軽量なろうリーダー

作品タイトル不明

第167話 ミャロと報告

キャロルにプロポーズしてから二日後、ミャロに呼ばれて会うことになった。

ホウ社の会議室に入ると、書類の広げられたテーブルにミャロが座っている。

「ああ、ユーリくん」

椅子を立とうとしたミャロを手で制した。

「いいよ。今日はどうした?」

「新大陸からの報告です。カフさんが出張中なので」

「ああ、そうか」

ハロルが出している新大陸からの報告は、社内でも誰でも見れるわけではない。

単に入港報告とだけ銘打った封筒が、役員以外開封禁止と書かれた上、蝋封して送られてくるだけだ。

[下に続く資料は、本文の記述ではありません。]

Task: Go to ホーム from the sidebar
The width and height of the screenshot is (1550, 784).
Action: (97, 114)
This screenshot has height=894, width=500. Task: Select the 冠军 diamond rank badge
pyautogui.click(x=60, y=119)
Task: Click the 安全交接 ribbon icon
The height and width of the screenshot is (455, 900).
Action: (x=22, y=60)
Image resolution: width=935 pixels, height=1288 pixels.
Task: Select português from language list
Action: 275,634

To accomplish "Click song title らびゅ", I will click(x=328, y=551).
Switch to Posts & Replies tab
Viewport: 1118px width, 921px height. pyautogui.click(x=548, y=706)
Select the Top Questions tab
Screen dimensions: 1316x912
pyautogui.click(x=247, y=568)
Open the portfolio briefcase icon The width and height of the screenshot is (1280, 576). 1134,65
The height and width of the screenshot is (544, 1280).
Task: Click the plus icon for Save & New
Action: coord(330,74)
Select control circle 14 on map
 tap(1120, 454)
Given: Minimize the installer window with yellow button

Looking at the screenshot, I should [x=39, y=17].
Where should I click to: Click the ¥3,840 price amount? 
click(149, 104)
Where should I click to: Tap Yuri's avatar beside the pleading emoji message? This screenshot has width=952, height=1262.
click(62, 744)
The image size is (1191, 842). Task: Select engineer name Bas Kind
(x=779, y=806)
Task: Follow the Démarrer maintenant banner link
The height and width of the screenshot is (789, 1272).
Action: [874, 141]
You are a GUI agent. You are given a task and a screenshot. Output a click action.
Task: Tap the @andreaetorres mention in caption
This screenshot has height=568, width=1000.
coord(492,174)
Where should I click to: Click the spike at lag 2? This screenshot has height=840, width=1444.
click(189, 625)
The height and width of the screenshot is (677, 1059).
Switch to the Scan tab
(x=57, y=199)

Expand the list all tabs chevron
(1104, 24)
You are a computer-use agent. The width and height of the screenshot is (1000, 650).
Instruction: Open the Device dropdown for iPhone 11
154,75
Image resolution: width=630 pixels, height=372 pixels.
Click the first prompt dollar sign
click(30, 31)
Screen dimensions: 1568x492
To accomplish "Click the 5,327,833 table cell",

換字式暗号で一応新大陸などという単語は伏せられているが、大したものではない。

本当は高度な鍵暗号を使えば確実なのだろうが、技術者がいないし後々になってしまっている。

「見せてくれ」

と、椅子に座りながら言う。

「どうぞ」

受け取った書類をぱらぱらとめくる。

先程までやっていたのか、入れ替えられた単語が正しいものに直されている。

内容は特に疑問はない。

「家が二百戸……その程度か。うーん……」

「やっぱりお膳立てしても難しいものですね」

やっぱり一年やそこらでは進まないようだ。

なにせ無からの建設だからなぁ。

これでも、家一軒分の建材を全部こっちで生産して向こうに送るとか、そういうバックアップは絶えずしていたんだが。

「今の所、人数は千人だったよな。一軒あたり五人か」

「そうですね。ただ、家の大きさは大小様々ですから。夫婦には一戸建て、独り身は大きな雑居住宅という感じで」

「うーん……」

難しい……。

「やっぱり、規模は大きくなりませんね」

「まあ……時間は足りないな。地図もまだ届かないし」

地図作成は急ぎの任務なので、専門の技師を口説いて送ったのだが、まだ地図は来ていない。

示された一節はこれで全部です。